I think the answer would have to be "it depends".

In some cases it may be acceptable to return an empty string from a function in case of an error. If you are looking up somebody's address to display then an empty string works fine rather than crashing the whole thing.

In other cases it may not work so well. If you are returning a string to use for a security lookup for example (eg getSecurityGroup) then you are going to have very undesired behaviour if you return the wrong thing and you might be better off keeping the error thrown and letting the user know something has gone wrong rather than pretending otherwise.

Even worse might be if you are persisting data provided to you by the user.
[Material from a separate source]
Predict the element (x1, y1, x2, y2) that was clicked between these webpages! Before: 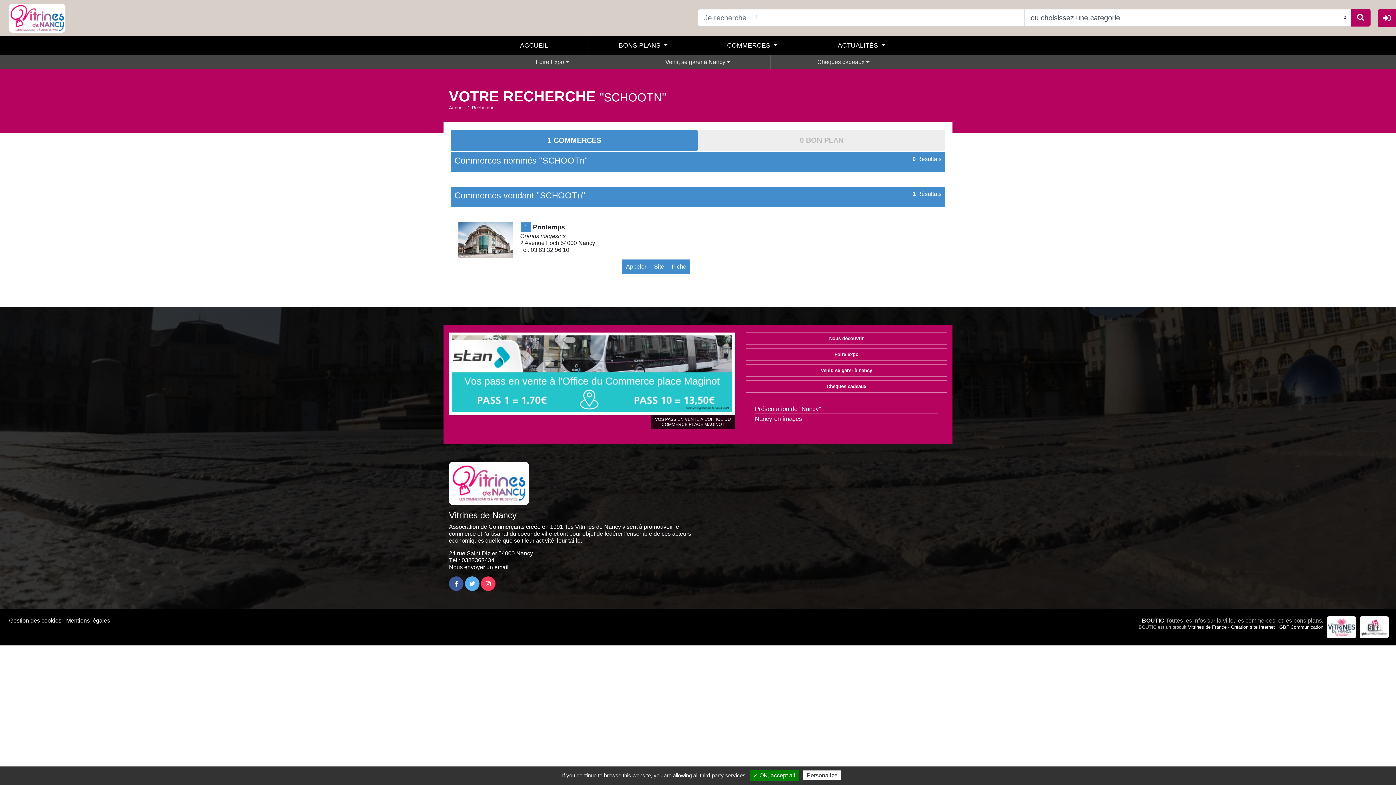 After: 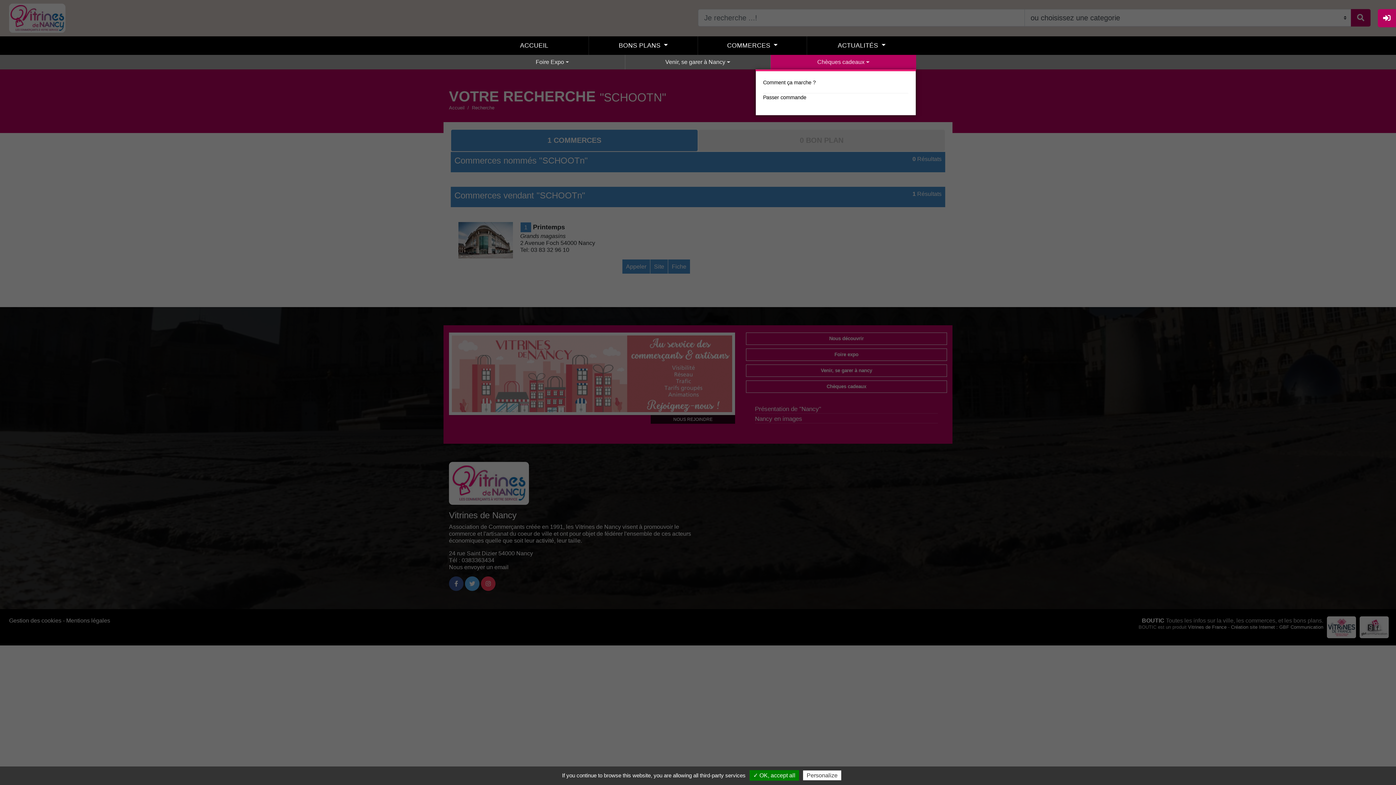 Action: bbox: (770, 54, 916, 69) label: Chèques cadeaux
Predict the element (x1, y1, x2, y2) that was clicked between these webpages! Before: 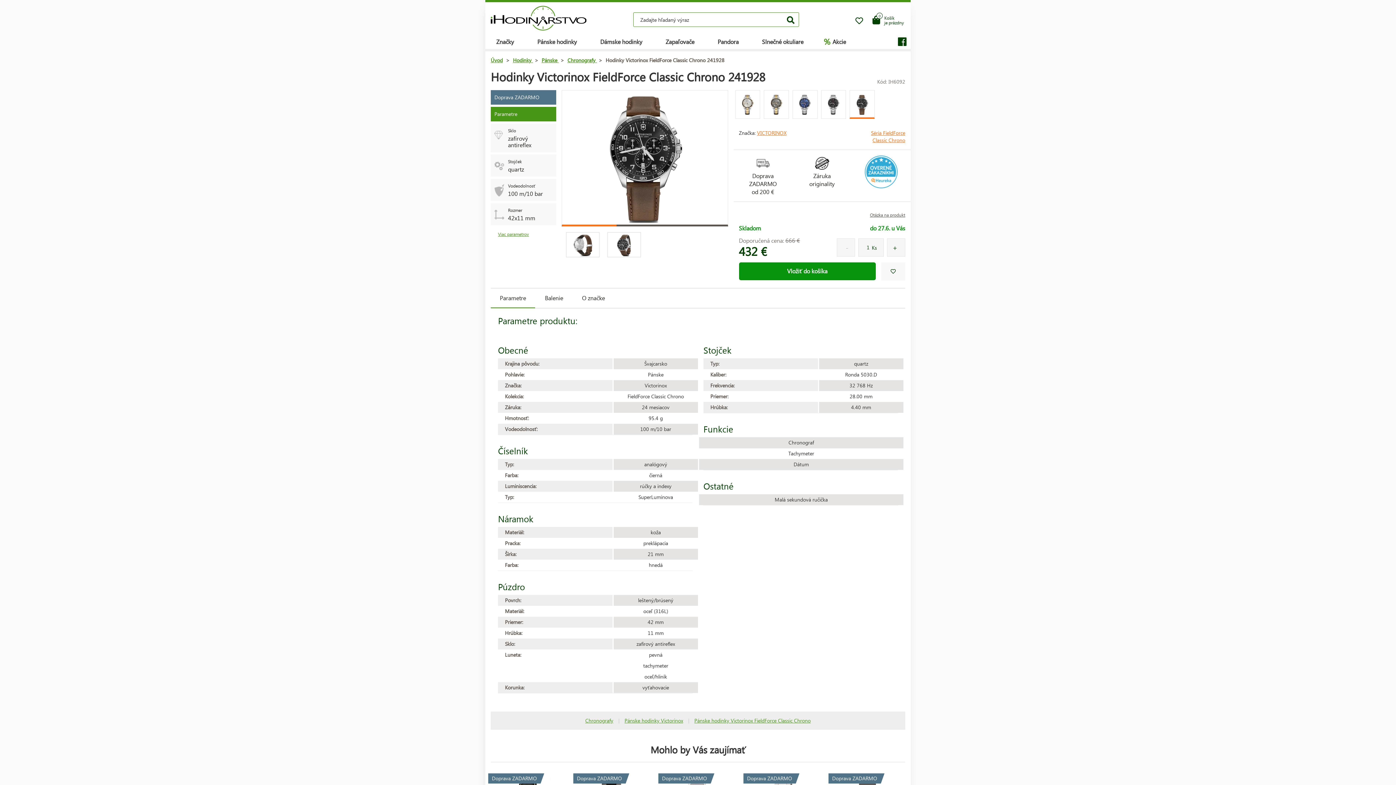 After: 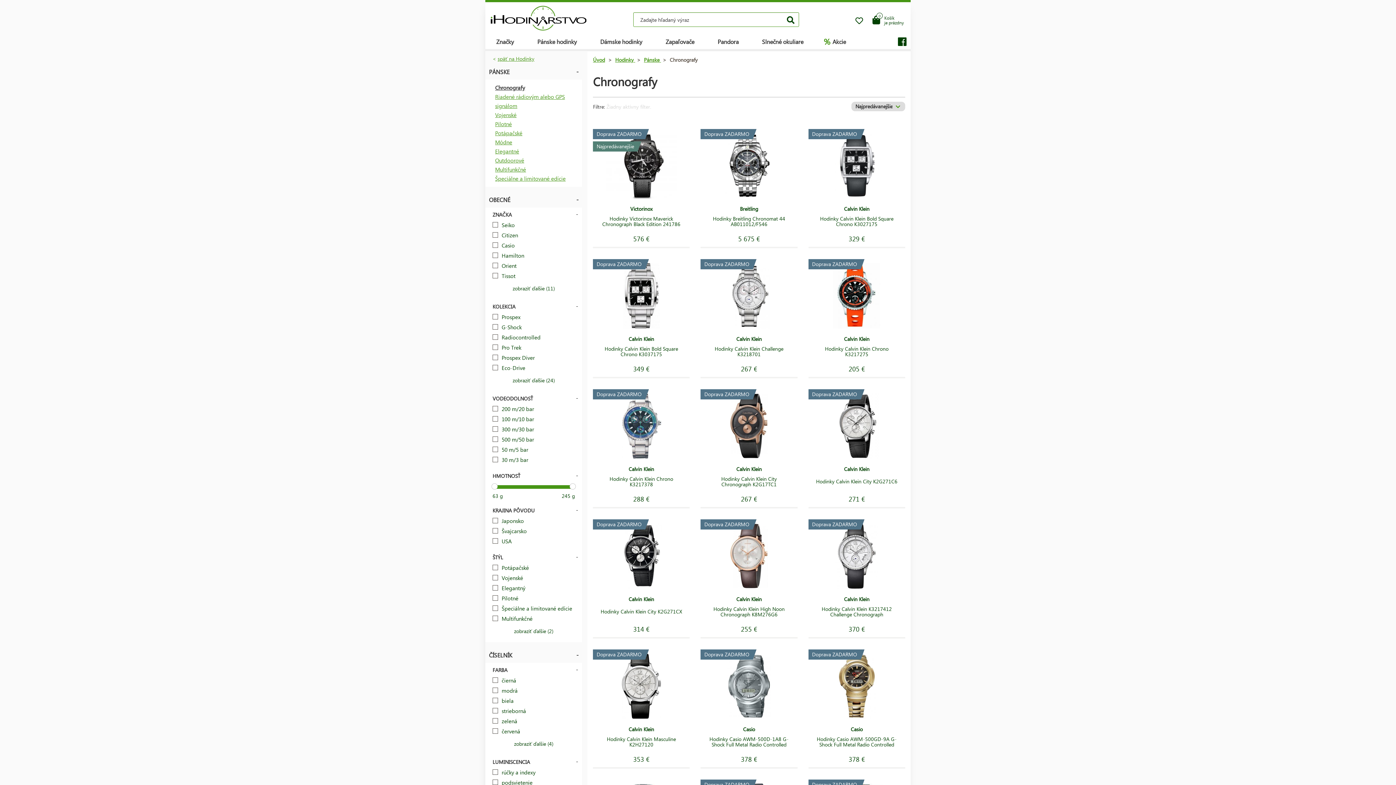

Something goes wrong when you are getting their data, you return a default and store that without even telling them... That's gotta be bad.

So I think you need to look at each method where you are considering this and decide if it makes sense to throw an error or return a default value.

In fact as a more general rule any time you catch an error you should be thinking hard about whether it is an acceptable error and continuing is permissable or whether it is a show stopping error and you should just give up.